PROBLEMS TO SOLVE
(1) Repeat the part of the passage on healing and moral obligation starting with "Secondly: their consideration" and going on through "far as possible.".
(2) For each statement below, say yes or no depending on whether the passage on healing and moral obligation agrees with it, and quote the words that decide it. (a) Exterminating the insane and the criminal is possible. (b) The sick receive greater compassion from their fellowmen than the criminal does. (c) People will one day heal by a word.

PASSAGE PROVIDED
============================================================

This being impossible we must meet our assailants in a clearer light and destroy them. How can this be done, since it would mean the destruction of evil and the powers of evil? Then it cannot be done, but since evil feeds itself upon its victims we can greatly diminish its power and influence by rescuing all who fall within its grasp. Many we know we cannot rescue for there are certain types of disease mental and bodily which defy our skill and some of all types of moral disease also defy our effort. Still it would be better to say that we do not rescue them, than that we cannot, for what was incurable yesterday is curable to-day, and the most deadly diseases are giving clear evidence that their powers to baffle science are fast giving out. That they will give out, scientific men confidently hope. Neither is this hope groundless for past success warrant it and there again point to another assurance, almost a guarantee. The miracles of healing which Our Lord wrought were not only to confer relief upon the suffering, not only to give evidence of His Divinity, but also to promise the triumph which would reward the efforts of man seeking to assist his afflicted brother. We will never heal by a word, neither will we raise the dead, for in these works of might we have peculiar evidence of the Divine Providence; but Christ's miracles seem to promise that He, the Light of the World, will yet grant the fullness of that illumination by which the works of healing are done.
The sick, it is true, receive greater compassion from their fellowmen than the abnormal, the insane and the criminal. But these latter also demand our consideration if for no other reason than that they menace society. To exterminate them is impossible. A persecution with that end would defeat itself, and the persecutors would become morally infinitely worse than the persecuted.
Secondly: their consideration is demanded from the fact that society has produced the evil plight of very many of them. In the great advance, they have fallen and been trampled on. Their right to fall may be denied, but whose right was it to trample on them? To declare it to have been inevitable that they should be trampled on, simply excuses guilt but not obligation. And the obligation is to make reparation as far as possible.

============================================================

[Records from a collection]
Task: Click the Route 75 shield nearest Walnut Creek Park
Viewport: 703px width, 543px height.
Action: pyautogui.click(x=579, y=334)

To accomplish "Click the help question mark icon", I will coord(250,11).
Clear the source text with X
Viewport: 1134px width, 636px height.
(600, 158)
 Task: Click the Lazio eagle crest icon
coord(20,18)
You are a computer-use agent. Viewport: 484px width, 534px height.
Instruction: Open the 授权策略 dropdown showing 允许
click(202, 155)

============================================================

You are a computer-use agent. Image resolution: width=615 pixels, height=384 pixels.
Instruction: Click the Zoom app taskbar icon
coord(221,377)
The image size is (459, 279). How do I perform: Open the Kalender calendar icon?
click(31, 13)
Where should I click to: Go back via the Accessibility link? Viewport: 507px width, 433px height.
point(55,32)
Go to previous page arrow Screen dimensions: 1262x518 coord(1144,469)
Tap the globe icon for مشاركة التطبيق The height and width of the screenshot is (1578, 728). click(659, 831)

============================================================

SOLUTIONS IN ORDER
(1)
Secondly: their consideration is demanded from the fact that society has produced the evil plight of very many of them. In the great advance, they have fallen and been trampled on. Their right to fall may be denied, but whose right was it to trample on them? To declare it to have been inevitable that they should be trampled on, simply excuses guilt but not obligation. And the obligation is to make reparation as far as possible.

(2)
(a) No: "To exterminate them is impossible."
(b) Yes: "The sick, it is true, receive greater compassion from their fellowmen than the abnormal, the insane and the criminal."
(c) No: "We will never heal by a word, neither will we raise the dead"